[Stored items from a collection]

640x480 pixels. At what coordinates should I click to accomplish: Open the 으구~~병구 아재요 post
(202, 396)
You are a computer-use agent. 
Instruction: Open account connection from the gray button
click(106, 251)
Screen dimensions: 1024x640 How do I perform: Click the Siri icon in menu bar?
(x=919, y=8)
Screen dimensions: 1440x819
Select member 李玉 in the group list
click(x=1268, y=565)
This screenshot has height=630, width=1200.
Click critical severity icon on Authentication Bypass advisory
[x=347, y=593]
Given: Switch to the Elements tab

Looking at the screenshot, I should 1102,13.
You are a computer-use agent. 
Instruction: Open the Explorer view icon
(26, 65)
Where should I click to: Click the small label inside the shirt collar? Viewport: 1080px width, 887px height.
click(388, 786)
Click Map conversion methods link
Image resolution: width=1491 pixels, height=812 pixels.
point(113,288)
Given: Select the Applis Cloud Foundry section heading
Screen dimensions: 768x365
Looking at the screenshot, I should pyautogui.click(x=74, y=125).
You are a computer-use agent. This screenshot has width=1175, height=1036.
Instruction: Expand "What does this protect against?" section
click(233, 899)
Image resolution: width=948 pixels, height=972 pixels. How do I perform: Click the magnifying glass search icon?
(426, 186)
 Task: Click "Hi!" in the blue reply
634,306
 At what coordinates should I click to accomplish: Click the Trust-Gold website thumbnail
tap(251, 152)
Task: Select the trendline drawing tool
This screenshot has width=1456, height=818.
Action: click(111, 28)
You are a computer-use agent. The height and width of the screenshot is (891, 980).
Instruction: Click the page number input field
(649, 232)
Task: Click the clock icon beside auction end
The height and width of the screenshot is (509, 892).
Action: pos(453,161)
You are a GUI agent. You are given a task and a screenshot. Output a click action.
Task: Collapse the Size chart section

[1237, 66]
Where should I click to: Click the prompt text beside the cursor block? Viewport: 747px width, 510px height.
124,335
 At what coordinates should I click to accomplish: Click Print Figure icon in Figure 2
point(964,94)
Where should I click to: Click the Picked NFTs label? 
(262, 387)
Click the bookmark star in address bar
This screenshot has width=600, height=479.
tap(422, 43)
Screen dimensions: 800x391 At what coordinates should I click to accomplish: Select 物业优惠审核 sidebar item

(Work instructions):
Exactly as they stand, set down the lines from the top of the data through the line with "Given: Select the".

(Solved problem):
640x480 pixels. At what coordinates should I click to accomplish: Open the 으구~~병구 아재요 post
(202, 396)
You are a computer-use agent. 
Instruction: Open account connection from the gray button
click(106, 251)
Screen dimensions: 1024x640 How do I perform: Click the Siri icon in menu bar?
(x=919, y=8)
Screen dimensions: 1440x819
Select member 李玉 in the group list
click(x=1268, y=565)
This screenshot has height=630, width=1200.
Click critical severity icon on Authentication Bypass advisory
[x=347, y=593]
Given: Switch to the Elements tab

Looking at the screenshot, I should 1102,13.
You are a computer-use agent. 
Instruction: Open the Explorer view icon
(26, 65)
Where should I click to: Click the small label inside the shirt collar? Viewport: 1080px width, 887px height.
click(388, 786)
Click Map conversion methods link
Image resolution: width=1491 pixels, height=812 pixels.
point(113,288)
Given: Select the Applis Cloud Foundry section heading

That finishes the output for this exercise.